A juíza Renata Gil, presidente da Associação dos Magistrados do Estado do Rio de Janeiro (Amaerj), concorda: “O grande desafio da lei é a questão da efetividade do que está disposto no texto”. — O aumento dos números de casos de violência contra a mulher e de feminicídio são prova de que a lei não está funcionando em sua totalidade. Não acho que o problema seja omissão. O que há é escolha de caminhos que não prezam pela efetividade da lei. Precisamos de mais ação e menos programação — afirma a juíza.
Veja três pontos da lei considerados essenciais pelas especialistas e que, segundo elas, estão distantes de serem cumpridos.
Preparo dos policiais
Diz um tópico do capítulo “Das Medidas integradas de prevenção” que a política pública para coibir a violência doméstica deve ter entre as diretrizes: “a capacitação permanente das Polícias Civil e Militar, da Guarda Municipal, do Corpo de Bombeiros e dos profissionais pertencentes aos órgãos quanto às questões de gênero e de raça ou etnia”.

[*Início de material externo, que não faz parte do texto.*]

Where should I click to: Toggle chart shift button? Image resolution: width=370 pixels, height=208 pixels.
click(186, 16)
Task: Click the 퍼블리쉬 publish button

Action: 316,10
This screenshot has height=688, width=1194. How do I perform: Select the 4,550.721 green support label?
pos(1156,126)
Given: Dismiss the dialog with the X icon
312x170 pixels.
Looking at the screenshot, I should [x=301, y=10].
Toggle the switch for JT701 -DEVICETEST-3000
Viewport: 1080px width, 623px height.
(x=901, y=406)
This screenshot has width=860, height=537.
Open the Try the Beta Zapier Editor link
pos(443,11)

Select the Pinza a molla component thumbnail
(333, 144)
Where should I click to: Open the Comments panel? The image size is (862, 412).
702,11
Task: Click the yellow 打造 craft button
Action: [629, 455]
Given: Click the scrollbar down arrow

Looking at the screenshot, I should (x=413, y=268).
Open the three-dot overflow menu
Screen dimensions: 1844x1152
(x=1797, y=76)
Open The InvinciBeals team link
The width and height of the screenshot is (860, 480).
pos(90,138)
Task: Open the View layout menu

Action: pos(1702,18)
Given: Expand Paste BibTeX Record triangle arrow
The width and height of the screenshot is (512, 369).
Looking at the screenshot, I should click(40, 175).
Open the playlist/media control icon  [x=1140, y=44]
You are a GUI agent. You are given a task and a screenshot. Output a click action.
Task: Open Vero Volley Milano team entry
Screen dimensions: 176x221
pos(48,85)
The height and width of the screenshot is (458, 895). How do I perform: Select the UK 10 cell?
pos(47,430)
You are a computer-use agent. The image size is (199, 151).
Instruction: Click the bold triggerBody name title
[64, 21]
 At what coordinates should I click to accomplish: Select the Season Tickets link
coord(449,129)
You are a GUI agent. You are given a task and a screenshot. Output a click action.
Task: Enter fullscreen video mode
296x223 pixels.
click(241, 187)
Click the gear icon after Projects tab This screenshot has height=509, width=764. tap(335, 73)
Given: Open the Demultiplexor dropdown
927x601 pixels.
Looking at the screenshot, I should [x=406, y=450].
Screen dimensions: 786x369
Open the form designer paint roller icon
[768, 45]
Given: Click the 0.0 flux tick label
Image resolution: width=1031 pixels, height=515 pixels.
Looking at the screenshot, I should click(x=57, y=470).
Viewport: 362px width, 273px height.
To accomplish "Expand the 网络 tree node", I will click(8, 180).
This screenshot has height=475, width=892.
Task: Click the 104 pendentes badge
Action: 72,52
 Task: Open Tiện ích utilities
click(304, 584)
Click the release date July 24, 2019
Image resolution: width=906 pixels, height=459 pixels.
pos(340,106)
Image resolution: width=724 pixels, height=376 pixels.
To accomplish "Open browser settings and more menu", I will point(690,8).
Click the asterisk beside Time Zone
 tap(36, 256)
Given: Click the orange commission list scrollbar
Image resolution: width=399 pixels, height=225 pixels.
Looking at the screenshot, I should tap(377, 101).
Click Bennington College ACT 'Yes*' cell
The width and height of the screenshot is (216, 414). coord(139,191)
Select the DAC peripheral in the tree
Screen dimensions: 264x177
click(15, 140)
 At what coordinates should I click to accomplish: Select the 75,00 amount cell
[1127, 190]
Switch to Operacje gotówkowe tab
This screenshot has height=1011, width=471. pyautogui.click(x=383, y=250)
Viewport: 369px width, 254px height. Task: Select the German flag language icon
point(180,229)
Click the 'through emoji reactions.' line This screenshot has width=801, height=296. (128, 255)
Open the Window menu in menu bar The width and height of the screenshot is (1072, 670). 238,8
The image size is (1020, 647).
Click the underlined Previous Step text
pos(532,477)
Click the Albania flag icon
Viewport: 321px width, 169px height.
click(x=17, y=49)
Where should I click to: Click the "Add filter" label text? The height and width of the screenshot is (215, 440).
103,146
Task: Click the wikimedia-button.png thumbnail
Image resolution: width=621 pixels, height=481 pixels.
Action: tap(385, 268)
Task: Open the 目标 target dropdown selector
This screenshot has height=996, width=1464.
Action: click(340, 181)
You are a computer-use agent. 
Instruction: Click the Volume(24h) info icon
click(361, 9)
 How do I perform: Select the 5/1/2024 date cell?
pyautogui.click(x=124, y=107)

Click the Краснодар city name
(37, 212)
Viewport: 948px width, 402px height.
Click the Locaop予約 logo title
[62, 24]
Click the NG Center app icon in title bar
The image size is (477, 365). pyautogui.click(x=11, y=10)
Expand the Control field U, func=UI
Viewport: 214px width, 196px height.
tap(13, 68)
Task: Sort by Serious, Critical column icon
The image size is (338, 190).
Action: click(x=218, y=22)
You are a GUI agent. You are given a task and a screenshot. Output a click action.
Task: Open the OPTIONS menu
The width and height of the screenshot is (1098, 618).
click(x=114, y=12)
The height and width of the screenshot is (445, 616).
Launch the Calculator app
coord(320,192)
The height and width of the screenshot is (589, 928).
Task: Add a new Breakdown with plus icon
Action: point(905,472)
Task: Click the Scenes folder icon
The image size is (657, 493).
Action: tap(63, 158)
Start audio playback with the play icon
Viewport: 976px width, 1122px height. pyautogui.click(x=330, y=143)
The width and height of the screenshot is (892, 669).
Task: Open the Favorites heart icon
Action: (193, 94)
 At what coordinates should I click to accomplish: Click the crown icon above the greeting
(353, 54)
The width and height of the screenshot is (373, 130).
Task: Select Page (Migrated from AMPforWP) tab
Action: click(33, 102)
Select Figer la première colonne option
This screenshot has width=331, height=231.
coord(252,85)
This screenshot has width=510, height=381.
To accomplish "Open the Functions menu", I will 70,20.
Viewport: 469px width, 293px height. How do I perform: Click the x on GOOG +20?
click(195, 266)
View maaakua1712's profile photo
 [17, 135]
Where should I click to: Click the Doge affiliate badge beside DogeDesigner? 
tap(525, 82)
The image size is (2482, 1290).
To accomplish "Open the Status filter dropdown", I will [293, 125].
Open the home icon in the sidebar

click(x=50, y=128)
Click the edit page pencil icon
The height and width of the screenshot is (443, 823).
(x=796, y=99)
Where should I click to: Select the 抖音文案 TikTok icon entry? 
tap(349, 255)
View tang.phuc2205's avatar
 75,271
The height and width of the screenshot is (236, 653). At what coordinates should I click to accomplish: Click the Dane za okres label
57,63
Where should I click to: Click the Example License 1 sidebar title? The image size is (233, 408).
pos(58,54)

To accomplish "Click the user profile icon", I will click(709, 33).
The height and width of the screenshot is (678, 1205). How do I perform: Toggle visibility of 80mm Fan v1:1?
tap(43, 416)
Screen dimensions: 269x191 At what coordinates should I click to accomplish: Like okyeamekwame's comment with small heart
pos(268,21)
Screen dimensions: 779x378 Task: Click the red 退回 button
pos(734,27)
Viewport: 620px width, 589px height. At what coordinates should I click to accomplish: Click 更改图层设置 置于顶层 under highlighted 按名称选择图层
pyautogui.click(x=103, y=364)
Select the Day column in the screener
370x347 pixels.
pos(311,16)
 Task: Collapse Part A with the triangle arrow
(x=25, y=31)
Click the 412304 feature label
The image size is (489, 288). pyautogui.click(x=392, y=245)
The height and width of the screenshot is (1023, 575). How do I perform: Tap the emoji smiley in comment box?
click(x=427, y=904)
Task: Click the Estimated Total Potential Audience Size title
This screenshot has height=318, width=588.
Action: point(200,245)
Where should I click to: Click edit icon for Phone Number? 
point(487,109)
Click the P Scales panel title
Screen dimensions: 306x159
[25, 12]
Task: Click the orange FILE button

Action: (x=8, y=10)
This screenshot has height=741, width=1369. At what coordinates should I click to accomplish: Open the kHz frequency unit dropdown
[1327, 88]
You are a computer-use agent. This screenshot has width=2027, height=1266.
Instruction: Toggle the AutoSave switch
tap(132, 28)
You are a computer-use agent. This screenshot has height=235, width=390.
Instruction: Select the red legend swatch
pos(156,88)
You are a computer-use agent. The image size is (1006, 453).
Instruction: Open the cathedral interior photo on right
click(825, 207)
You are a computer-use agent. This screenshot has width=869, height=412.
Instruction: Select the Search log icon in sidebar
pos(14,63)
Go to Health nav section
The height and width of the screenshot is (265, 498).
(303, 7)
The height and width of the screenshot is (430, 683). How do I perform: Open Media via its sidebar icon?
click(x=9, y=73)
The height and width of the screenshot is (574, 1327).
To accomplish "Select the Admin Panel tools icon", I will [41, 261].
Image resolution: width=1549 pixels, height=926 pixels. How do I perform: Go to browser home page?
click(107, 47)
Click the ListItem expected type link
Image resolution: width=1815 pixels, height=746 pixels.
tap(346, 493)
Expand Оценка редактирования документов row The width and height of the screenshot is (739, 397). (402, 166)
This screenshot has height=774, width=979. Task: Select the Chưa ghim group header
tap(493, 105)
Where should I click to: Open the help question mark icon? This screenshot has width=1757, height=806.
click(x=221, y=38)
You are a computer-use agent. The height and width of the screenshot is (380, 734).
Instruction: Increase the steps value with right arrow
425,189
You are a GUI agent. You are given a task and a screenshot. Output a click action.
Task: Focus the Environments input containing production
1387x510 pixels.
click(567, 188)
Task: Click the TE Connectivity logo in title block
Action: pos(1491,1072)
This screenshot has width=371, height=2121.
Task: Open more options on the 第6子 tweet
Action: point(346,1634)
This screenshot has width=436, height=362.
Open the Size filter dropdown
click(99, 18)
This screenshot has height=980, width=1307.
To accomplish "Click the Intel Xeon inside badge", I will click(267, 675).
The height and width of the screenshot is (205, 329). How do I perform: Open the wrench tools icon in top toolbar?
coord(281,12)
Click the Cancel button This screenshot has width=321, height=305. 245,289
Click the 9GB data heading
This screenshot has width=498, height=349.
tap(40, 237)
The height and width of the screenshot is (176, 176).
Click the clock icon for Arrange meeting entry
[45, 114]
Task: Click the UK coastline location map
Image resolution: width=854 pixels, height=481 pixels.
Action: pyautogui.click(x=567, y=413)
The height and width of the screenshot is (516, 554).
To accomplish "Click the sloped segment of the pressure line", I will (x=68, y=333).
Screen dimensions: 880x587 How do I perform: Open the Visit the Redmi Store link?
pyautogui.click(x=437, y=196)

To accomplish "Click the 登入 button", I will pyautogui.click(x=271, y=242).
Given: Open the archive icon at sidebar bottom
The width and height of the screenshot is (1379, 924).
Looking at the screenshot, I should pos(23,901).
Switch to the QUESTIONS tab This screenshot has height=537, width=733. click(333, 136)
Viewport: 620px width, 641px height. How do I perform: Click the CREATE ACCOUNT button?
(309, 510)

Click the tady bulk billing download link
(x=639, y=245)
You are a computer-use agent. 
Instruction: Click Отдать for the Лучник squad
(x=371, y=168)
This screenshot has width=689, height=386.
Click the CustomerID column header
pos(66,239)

— A gente ainda encontra muitos relatos de mulheres que procuram as delegacias da mulher e não encontram atendimento adequado. Se a delegacia especializada tem esse problema, imagina as outras? — questiona Daniela Borges. — Nós sabemos que, para a mulher, já é muito difícil chegar até a delegacia, e não raro ela encontra policiais destreinados. E assim muitas acabam por desistir de registrar a queixa.
Atendimento 24 horas
A lei, lembra a advogada, prega ainda que a mulher “em situação de violência doméstica e familiar” tem direito a “atendimento policial e pericial especializado, ininterrupto e prestado por servidores — preferencialmente do sexo feminino — previamente capacitados”.
No entanto, segundo Daniela Borges, das quase 500 delegacias da mulher no país, apenas 21 oferecem o serviço 24 horas. — Ora, se a lei fala em atendimento ininterrupto, a falta das delegacias funcionando 24 horas é um descumprimento da lei — afirma. — E ainda é preciso lembrar que a a maior parte dos casos da violência de gênero ocorre à noite.
Varas criminais especiais
No artigo 33 da Lei Maria da Penha, está prevista a criação de Juizados de Violência Doméstica e Familiar contra a Mulher e, enquanto estes seriam criados, “as varas criminais acumularão as competências cível e criminal para conhecer e julgar as causas decorrentes da prática de violência doméstica e familiar contra a mulher”.
Tais varas, porém, não existem, afirma Luanna Tomaz. — A ideia era atender essas mulheres num lugar só, porque não fazia e não faz sentido as mulheres terem de peregrinar de vara em vara, numa para tratar da violência, em outra para se divorciar ou para tratar da guarda dos filhos. A lei surgiu apresentando a proposta de uma vara que pudesse cuidar de tudo. Mas isso nunca aconteceu na prática — lamenta a professora de Direito da UFPA.